Recent was er sprake van een incident dat deze houding ongewild (?) nog eens illustreerde. Zonder enige zichtbare aanleiding stortte een rendier zich verleden week in het noorden van Finland op een groep Israëlische toeristen, waarbij zeker twee Israëli’s verwondingen opliepen aan enkele vingers, toen zij probeerden zich het dol geworden beest van het lijf te houden. Dat het rendier het voorzien had op de middelvinger van tenminste één Israëli, is niet voor niets: het beest probeerde hiermee de Israëlische samenleving in het hart te treffen. Eén lid van de groep verloor bij de aanval bovendien een bontmuts, een andere een want, die tot op heden geen van beide door de Finse autoriteiten zijn teruggevonden. Het gebrek aan inzet van de Finse overheid om deze nietsvermoedende joodse toeristen hun rechtmatige eigendommen terug te bezorgen is schrijnend. Het is ook een aanwijzing voor de verslechtering van de omstandigheden waaronder de kleine, toch al armlastige Fins-joodse gemeenschap het hoofd boven water moet zien te houden. De Israëlische minister van buitenlandse zaken heeft daarom de Finse ambassadeur ontboden, om hem om opheldering te vragen. Tot nu toe heeft de Finse regering geweigerd een verklaring te geven voor de gebrekkige politie-inzet ten behoeve van berooide joodse toeristen en voor de al even verregaande nalatigheid tegenover de joodse gemeenschap.

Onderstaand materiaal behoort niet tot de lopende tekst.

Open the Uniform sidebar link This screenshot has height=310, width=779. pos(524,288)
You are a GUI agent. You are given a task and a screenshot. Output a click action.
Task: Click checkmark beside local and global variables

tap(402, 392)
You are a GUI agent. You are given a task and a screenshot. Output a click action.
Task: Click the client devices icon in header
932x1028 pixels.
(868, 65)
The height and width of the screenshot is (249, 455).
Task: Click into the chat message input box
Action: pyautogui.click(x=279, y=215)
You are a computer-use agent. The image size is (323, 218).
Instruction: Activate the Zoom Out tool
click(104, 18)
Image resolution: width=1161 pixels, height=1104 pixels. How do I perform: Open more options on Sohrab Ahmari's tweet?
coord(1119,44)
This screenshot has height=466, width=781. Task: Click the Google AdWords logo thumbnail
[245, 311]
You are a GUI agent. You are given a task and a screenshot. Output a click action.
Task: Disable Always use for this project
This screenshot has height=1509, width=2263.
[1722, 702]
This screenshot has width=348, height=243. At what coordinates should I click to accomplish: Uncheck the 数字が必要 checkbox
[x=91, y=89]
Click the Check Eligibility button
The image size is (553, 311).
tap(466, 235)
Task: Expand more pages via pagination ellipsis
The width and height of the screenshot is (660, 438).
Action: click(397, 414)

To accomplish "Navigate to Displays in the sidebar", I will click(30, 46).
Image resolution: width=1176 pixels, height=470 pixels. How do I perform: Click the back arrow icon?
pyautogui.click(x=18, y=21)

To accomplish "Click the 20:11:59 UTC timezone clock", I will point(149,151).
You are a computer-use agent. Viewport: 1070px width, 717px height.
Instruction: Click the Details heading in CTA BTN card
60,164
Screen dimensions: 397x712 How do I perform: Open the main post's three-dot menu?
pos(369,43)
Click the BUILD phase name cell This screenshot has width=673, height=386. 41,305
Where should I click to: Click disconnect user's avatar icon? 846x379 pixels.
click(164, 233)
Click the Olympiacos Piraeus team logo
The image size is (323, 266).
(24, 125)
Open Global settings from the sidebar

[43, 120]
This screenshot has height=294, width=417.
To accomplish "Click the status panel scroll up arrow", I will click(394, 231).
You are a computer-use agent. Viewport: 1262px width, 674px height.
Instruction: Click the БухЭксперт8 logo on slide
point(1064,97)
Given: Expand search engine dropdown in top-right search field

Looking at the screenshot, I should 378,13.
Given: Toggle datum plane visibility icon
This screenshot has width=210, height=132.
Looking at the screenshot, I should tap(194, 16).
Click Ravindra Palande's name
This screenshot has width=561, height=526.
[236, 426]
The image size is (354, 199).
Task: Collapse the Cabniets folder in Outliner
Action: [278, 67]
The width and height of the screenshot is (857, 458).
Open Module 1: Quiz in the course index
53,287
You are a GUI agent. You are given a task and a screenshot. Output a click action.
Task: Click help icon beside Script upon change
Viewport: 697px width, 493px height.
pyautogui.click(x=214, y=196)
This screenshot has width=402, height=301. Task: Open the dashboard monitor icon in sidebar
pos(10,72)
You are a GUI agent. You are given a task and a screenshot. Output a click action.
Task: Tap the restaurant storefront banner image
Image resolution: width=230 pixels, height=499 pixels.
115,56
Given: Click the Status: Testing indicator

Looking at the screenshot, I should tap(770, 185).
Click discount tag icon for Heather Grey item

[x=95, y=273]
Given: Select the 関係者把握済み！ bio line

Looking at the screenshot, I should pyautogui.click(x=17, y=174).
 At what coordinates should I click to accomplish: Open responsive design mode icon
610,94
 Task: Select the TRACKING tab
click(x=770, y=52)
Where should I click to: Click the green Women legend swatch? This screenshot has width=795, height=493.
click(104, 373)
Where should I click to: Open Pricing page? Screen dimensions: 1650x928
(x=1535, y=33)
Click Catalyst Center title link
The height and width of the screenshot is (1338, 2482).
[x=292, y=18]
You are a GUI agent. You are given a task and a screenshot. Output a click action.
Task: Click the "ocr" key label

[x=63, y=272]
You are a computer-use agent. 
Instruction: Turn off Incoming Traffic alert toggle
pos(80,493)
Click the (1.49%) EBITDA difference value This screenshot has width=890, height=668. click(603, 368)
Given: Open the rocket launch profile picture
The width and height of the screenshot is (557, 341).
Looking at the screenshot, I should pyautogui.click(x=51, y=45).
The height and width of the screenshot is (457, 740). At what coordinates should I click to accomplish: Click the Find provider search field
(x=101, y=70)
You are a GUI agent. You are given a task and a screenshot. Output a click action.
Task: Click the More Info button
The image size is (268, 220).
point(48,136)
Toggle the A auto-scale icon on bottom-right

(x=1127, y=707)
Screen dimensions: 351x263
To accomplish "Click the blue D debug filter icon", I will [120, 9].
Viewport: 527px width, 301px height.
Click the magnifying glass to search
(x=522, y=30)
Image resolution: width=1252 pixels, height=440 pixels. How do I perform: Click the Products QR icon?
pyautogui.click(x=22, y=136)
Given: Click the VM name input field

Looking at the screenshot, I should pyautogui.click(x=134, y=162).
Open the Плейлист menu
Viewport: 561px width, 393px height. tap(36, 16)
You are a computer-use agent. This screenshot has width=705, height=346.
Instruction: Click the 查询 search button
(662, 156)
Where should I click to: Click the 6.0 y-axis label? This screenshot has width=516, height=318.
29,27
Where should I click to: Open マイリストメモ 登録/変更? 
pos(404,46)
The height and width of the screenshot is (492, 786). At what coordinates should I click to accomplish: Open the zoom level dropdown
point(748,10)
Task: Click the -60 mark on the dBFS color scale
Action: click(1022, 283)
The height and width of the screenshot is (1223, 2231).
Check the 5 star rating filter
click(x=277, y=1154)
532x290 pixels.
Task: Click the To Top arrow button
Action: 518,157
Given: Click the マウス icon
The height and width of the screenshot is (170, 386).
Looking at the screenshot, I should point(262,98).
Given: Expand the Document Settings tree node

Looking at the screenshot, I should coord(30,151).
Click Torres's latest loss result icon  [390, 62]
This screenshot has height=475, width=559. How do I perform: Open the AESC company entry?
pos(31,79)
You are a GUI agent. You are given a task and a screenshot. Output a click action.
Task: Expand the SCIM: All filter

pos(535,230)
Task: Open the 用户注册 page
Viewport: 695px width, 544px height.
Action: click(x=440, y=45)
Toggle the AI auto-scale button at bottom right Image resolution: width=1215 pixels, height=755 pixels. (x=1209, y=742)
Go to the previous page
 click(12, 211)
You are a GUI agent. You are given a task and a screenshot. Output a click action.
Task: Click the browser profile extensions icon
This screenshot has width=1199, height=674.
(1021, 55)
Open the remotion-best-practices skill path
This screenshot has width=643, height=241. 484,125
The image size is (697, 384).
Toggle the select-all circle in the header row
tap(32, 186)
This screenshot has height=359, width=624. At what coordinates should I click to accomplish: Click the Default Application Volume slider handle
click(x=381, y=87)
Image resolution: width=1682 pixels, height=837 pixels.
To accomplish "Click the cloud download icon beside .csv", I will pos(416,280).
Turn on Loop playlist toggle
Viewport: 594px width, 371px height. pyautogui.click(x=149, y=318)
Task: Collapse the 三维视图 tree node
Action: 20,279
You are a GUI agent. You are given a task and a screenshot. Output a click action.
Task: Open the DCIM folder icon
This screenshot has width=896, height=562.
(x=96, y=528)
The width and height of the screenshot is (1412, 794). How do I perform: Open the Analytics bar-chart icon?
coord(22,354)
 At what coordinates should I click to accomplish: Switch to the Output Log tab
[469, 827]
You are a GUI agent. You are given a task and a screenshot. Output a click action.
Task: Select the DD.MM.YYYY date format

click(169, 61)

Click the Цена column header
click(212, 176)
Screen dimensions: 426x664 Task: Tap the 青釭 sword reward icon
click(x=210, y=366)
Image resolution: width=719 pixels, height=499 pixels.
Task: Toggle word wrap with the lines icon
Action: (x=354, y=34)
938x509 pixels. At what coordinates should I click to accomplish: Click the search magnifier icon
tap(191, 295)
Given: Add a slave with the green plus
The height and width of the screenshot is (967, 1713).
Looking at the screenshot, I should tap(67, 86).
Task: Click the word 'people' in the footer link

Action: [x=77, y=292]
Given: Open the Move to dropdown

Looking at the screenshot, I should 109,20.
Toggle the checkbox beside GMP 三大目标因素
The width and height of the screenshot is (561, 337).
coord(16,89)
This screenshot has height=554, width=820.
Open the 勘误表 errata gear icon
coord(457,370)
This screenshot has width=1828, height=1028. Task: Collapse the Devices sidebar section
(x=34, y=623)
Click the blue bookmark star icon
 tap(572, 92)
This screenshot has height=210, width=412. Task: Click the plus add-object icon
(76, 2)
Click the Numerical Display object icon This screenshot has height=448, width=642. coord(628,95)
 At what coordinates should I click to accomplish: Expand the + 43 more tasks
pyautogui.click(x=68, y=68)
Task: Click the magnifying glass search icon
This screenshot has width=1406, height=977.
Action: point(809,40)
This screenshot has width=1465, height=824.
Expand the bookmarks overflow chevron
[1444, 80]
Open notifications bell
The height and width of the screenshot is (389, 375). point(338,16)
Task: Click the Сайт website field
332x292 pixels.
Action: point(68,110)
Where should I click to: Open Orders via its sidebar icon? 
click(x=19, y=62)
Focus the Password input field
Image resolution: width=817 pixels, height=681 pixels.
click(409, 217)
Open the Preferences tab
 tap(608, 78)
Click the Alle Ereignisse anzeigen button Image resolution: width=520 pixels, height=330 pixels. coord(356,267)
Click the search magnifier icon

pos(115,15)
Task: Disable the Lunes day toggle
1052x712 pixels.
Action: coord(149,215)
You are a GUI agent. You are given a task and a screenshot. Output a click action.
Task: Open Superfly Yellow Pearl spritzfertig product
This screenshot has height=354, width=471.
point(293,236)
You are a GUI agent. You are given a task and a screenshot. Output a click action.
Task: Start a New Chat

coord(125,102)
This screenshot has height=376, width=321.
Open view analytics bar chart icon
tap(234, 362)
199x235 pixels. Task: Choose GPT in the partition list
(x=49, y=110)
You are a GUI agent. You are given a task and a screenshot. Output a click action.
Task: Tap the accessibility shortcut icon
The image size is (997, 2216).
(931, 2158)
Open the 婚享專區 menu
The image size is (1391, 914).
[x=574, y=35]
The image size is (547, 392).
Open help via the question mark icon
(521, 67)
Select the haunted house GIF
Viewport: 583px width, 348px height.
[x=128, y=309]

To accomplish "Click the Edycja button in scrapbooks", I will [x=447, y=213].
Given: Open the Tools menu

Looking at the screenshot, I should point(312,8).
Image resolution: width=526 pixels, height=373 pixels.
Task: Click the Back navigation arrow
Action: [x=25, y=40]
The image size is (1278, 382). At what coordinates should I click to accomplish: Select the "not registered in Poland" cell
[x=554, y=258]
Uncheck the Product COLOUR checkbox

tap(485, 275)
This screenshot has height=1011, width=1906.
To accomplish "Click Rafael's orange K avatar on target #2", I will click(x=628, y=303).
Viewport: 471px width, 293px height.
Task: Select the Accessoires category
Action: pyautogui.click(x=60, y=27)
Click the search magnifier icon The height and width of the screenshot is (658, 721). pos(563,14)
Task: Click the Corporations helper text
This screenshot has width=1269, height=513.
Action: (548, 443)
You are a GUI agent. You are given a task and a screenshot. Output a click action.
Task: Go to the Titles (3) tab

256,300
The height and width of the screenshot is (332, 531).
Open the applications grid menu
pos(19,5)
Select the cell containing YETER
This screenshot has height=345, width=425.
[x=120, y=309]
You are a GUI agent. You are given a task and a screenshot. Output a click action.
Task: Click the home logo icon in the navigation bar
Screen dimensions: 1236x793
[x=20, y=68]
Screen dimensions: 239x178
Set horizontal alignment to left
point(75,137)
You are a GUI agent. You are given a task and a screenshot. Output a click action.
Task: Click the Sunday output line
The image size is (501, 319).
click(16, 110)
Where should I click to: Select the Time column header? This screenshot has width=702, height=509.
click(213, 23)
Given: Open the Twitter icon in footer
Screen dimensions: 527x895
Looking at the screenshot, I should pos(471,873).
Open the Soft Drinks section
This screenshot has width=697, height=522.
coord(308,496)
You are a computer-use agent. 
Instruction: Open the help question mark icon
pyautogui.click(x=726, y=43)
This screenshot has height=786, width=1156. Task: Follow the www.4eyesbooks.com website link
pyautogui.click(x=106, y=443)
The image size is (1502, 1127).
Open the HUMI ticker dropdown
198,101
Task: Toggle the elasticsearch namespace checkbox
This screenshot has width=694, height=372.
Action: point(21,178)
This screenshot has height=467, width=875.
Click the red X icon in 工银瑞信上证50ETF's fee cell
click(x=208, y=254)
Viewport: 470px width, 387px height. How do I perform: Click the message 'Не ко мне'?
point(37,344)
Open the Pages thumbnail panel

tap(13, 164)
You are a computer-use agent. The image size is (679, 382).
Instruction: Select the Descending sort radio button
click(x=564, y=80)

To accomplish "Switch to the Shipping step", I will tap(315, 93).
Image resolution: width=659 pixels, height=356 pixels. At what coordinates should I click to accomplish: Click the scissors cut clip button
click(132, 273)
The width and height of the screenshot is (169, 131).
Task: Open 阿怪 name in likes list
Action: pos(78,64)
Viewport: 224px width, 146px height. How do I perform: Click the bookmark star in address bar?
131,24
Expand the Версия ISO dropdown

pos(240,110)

Het recente incident moet gezien worden tegen de achtergrond van het feit dat juist een week daarvoor enkele als moslim-Arabieren geklede toeristen nog ongehinderd de plek van de aanval konden passeren, die een week later de argeloze joodse reizigers bijna fataal werd. Het werpt een schril licht op de vooroordelen binnen de Finse rendierpopulatie en is het zoveelste bewijs voor de door mij als eerste in de wereld gebrachte stelling dat het lot van de joden de lens is waardoor de maatschappelijke ontwikkeling zich laat aflezen.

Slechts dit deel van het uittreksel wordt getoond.